Your instructions => Switch each "checkbox" in the records below to "check box" and give all the lines again with nothing else altered.

(Rows showing where targets appear)
══════

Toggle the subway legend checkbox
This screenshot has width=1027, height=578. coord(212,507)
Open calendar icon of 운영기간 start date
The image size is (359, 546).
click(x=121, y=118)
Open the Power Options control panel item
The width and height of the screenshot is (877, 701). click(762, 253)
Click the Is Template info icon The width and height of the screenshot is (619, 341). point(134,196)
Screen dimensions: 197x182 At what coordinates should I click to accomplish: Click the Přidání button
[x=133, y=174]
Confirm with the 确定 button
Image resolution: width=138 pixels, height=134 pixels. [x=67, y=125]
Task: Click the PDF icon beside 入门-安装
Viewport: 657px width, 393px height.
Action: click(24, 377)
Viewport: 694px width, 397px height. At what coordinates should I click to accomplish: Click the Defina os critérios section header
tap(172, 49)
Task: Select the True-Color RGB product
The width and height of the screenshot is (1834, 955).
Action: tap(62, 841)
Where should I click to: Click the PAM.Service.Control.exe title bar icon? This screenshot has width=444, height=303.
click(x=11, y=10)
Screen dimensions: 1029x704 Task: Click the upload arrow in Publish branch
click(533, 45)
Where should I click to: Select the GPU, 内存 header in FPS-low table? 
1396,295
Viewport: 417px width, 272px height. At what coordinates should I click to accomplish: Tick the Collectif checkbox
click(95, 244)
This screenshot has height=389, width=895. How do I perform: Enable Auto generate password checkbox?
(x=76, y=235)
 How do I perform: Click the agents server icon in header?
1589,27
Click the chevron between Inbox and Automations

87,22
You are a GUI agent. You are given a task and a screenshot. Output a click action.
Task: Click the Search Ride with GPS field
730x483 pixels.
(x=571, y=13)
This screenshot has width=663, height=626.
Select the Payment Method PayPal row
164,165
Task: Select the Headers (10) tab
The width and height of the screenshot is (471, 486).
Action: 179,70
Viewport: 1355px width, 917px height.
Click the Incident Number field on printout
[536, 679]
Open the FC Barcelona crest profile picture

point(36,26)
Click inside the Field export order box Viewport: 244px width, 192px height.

══════

Task result =>
Toggle the subway legend check box
This screenshot has width=1027, height=578. coord(212,507)
Open calendar icon of 운영기간 start date
The image size is (359, 546).
click(x=121, y=118)
Open the Power Options control panel item
The width and height of the screenshot is (877, 701). click(762, 253)
Click the Is Template info icon The width and height of the screenshot is (619, 341). point(134,196)
Screen dimensions: 197x182 At what coordinates should I click to accomplish: Click the Přidání button
[x=133, y=174]
Confirm with the 确定 button
Image resolution: width=138 pixels, height=134 pixels. [x=67, y=125]
Task: Click the PDF icon beside 入门-安装
Viewport: 657px width, 393px height.
Action: click(24, 377)
Viewport: 694px width, 397px height. At what coordinates should I click to accomplish: Click the Defina os critérios section header
tap(172, 49)
Task: Select the True-Color RGB product
The width and height of the screenshot is (1834, 955).
Action: tap(62, 841)
Where should I click to: Click the PAM.Service.Control.exe title bar icon? This screenshot has width=444, height=303.
click(x=11, y=10)
Screen dimensions: 1029x704 Task: Click the upload arrow in Publish branch
click(533, 45)
Where should I click to: Select the GPU, 内存 header in FPS-low table? 
1396,295
Viewport: 417px width, 272px height. At what coordinates should I click to accomplish: Tick the Collectif check box
click(95, 244)
This screenshot has height=389, width=895. How do I perform: Enable Auto generate password check box?
(x=76, y=235)
 How do I perform: Click the agents server icon in header?
1589,27
Click the chevron between Inbox and Automations

87,22
You are a GUI agent. You are given a task and a screenshot. Output a click action.
Task: Click the Search Ride with GPS field
730x483 pixels.
(x=571, y=13)
This screenshot has width=663, height=626.
Select the Payment Method PayPal row
164,165
Task: Select the Headers (10) tab
The width and height of the screenshot is (471, 486).
Action: 179,70
Viewport: 1355px width, 917px height.
Click the Incident Number field on printout
[536, 679]
Open the FC Barcelona crest profile picture

point(36,26)
Click inside the Field export order box Viewport: 244px width, 192px height.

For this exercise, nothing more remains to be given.